OBJECTIVE: Copy the passage on battery charging and converter hiccup mode word for word, from "A 100% charged" up to and including "increased a bit.".

QUOTED TEXT:
• • • • •

A 100% charged battery is 12.7 V open circuit voltage: I = (13.8-12.7)/0.05 = 22 A, at least initially, but will be reduced fast, because it is 100% saturated. A battery is also a capacitor. But, if the UQQ is equally fast as the capacitance effect in the battery, which it obviously has to be, it will enter into hiccup mode nonetheless. 22 A is still far into hiccup land.

A problem number two is the voltage drop of 2% that determines if the converter shall enter into hiccup mode. A 2% drop from 13.8 V is about 13.5 V. A fully charged battery is only 12.7 V. The second it is connected it will cause a dip in voltage below 13.5 V, and this can cause hiccup mode all by itself. It then shuts down while the battery is connected, tries to fire up, but the battery is then already fallen back to 12.7 V, if it even momentarily should have increased a bit.

• • • • •

ENTRIES PROVIDED:
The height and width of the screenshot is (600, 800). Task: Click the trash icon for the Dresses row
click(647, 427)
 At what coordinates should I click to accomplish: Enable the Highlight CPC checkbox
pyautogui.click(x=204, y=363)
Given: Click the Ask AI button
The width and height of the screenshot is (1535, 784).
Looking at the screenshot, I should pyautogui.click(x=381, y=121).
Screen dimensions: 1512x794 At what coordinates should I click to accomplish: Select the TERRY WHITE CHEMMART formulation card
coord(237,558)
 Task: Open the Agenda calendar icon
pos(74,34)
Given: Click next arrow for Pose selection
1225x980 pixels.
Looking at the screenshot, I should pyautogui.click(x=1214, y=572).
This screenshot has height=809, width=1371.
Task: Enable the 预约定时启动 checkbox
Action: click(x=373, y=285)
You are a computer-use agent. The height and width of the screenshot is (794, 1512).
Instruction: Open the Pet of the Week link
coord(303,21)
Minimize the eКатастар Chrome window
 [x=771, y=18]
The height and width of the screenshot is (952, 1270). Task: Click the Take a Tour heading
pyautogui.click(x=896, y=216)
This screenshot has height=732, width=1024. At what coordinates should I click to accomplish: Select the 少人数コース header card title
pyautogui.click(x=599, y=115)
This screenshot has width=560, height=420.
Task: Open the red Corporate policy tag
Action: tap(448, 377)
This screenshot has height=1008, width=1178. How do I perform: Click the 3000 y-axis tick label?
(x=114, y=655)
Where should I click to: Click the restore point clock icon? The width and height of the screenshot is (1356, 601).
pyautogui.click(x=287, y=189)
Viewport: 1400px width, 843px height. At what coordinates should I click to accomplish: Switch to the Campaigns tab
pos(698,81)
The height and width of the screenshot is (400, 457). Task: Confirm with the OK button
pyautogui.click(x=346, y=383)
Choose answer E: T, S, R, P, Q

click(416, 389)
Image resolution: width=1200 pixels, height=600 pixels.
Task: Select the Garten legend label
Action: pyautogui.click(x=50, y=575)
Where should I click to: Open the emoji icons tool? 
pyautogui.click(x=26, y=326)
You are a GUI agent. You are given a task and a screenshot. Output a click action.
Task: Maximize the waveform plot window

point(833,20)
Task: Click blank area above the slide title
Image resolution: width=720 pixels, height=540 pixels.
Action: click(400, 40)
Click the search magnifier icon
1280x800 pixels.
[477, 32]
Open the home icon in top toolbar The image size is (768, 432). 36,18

• • • • •

FULL OUTPUT:
A 100% charged battery is 12.7 V open circuit voltage: I = (13.8-12.7)/0.05 = 22 A, at least initially, but will be reduced fast, because it is 100% saturated. A battery is also a capacitor. But, if the UQQ is equally fast as the capacitance effect in the battery, which it obviously has to be, it will enter into hiccup mode nonetheless. 22 A is still far into hiccup land.

A problem number two is the voltage drop of 2% that determines if the converter shall enter into hiccup mode. A 2% drop from 13.8 V is about 13.5 V. A fully charged battery is only 12.7 V. The second it is connected it will cause a dip in voltage below 13.5 V, and this can cause hiccup mode all by itself. It then shuts down while the battery is connected, tries to fire up, but the battery is then already fallen back to 12.7 V, if it even momentarily should have increased a bit.